[R] Inserting 17M entries into env took 18h, inserting 34M entries taking 5+ days
Martin Morgan
mtmorgan at fhcrc.org
Fri Nov 1 23:12:07 CET 2013
On 11/01/2013 08:22 AM, Magnus Thor Torfason wrote:
> Sure,
>
> I was attempting to be concise and boiling it down to what I saw as the root
> issue, but you are right, I could have taken it a step further. So here goes.
>
> I have a set of around around 20M string pairs. A given string (say, A) can
> either be equivalent to another string (B) or not. If A and B occur together in
> the same pair, they are equivalent. But equivalence is transitive, so if A and B
> occur together in one pair, and A and C occur together in another pair, then A
> and C are also equivalent.

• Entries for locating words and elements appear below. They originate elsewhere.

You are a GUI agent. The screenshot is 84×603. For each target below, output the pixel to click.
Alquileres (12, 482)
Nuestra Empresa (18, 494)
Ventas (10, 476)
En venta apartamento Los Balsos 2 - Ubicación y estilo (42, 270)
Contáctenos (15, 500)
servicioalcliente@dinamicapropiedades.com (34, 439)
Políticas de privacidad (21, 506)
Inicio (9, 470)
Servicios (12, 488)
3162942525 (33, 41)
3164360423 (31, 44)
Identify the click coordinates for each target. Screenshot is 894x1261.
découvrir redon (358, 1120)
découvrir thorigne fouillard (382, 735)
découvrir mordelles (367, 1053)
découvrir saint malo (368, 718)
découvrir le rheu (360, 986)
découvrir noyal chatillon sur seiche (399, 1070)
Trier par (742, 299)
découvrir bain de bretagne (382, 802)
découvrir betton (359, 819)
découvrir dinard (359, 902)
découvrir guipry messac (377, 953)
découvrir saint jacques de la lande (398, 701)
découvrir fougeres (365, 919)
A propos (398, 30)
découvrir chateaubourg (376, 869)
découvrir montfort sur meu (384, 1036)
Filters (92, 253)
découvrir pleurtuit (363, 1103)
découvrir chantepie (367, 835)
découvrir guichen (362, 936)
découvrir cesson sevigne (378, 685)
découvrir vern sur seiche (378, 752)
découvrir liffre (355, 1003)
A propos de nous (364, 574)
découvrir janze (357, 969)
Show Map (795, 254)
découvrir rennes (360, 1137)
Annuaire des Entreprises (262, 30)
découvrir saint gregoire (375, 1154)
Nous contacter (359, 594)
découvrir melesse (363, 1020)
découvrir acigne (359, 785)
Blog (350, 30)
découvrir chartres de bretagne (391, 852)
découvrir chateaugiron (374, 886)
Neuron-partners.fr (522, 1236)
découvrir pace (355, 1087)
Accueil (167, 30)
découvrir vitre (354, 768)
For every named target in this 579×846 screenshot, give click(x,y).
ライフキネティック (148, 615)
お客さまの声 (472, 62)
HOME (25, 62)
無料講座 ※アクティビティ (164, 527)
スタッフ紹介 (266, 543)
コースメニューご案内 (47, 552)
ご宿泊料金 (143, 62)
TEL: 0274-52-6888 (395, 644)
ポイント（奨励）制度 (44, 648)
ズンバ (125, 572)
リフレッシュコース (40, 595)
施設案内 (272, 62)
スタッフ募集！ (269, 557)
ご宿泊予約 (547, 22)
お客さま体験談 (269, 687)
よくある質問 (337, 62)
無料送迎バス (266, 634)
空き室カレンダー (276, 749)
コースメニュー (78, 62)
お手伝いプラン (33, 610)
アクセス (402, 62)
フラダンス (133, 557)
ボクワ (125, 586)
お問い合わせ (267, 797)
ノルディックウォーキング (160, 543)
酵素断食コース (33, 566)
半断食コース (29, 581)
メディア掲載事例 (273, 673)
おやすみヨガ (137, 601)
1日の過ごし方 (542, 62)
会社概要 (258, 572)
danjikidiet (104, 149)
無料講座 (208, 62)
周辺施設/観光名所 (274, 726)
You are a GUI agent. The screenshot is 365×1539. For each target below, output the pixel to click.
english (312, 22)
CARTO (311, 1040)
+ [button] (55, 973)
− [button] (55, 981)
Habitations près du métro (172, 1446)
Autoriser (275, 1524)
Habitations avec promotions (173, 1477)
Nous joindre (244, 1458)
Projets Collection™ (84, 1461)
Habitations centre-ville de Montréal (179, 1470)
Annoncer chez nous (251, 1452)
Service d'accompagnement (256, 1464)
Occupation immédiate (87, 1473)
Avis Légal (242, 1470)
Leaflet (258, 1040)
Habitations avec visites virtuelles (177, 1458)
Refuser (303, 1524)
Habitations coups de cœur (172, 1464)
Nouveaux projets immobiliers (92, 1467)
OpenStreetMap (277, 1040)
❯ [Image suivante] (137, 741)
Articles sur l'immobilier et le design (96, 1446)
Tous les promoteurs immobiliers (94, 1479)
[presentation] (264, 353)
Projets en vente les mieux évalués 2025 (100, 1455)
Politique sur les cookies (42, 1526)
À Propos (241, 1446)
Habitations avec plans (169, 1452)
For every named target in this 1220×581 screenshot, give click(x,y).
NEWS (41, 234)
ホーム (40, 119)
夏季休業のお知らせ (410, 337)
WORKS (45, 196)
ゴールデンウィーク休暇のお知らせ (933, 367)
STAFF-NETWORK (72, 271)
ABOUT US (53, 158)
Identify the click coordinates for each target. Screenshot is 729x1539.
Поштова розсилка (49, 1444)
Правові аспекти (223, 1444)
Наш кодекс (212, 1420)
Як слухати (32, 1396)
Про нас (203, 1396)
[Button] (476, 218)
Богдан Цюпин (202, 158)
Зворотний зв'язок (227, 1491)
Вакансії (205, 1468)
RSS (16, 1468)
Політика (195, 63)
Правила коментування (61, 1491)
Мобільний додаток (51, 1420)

I need a way to quickly determine if any two strings
> from my data set are equivalent or not.
Do you mean that if A,B occur together and B,C occur together, then A,B and A,C
are equivalent?
Here's a function that returns a unique identifier (not well tested!), allowing
for transitive relations but not circularity.
uid <- function(x, y)
{
i <- seq_along(x) # global index
xy <- paste0(x, y) # make unique identifiers
idx <- match(xy, xy)
repeat {
## transitive look-up
y_idx <- match(y[idx], x) # look up 'y' in 'x'
keep <- !is.na(y_idx)
if (!any(keep)) # no transitive relations, done!
break
x[idx[keep]] <- x[y_idx[keep]]
y[idx[keep]] <- y[y_idx[keep]]
## create new index of values
xy <- paste0(x, y)
idx <- match(xy, xy)
}
idx
}
Values with the same index are identical. Some tests
> x <- c(1, 2, 3, 4)
> y <- c(2, 3, 5, 6)
> uid(x, y)
[1] 1 1 1 4
> i <- sample(x); uid(x[i], y[i])
[1] 1 1 3 1
> uid(as.character(x), as.character(y)) ## character() ok
[1] 1 1 1 4
> uid(1:10, 1 + 1:10)
[1] 1 1 1 1 1 1 1 1 1 1
> uid(integer(), integer())
integer(0)
> x <- c(1, 2, 3)
> y <- c(2, 3, 1)
> uid(x, y) ## circular!
C-c C-c
I think this will scale well enough, but the worst-case scenario can be made to
be log(longest chain) and copying can be reduced by using an index i and
subsetting the original vector on each iteration. I think you could test for
circularity by checking that the updated x are not a permutation of the kept x,
all(x[y_idx[keep]] %in% x[keep]))
Martin
>
> The way I do this currently is to designate the smallest (alphabetically) string
> in each known equivalence set as the "main" entry. For each pair, I therefore
> insert two entries into the hash table, both pointing at the mail value. So
> assuming the input data:
>
> A,B
> B,C
> D,E
>
> I would then have:
>
> A->A
> B->A
> C->B
> D->D
> E->D
>
> Except that I also follow each chain until I reach the end (key==value), and
> insert pointers to the "main" value for every value I find along the way. After
> doing that, I end up with:
>
> A->A
> B->A
> C->A
> D->D
> E->D
>
> And I can very quickly check equivalence, either by comparing the hash of two
> strings, or simply by transforming each string into its hash, and then I can use
> simple comparison from then on. The code for generating the final hash table is
> as follows:
>
> h : Empty hash table created with hash.new()
> d : Input data
> hash.deep.get : Function that iterates through the hash table until it finds a
> key whose value is equal to itself (until hash.get(X)==X), then returns all the
> values in a vector
>
>
> h = hash.new()
> for ( i in 1:nrow(d) )
> {
> deep.a = hash.deep.get(h, d$a[i])
> deep.b = hash.deep.get(h, d$b[i])
> equivalents = sort(unique(c(deep.a,deep.b)))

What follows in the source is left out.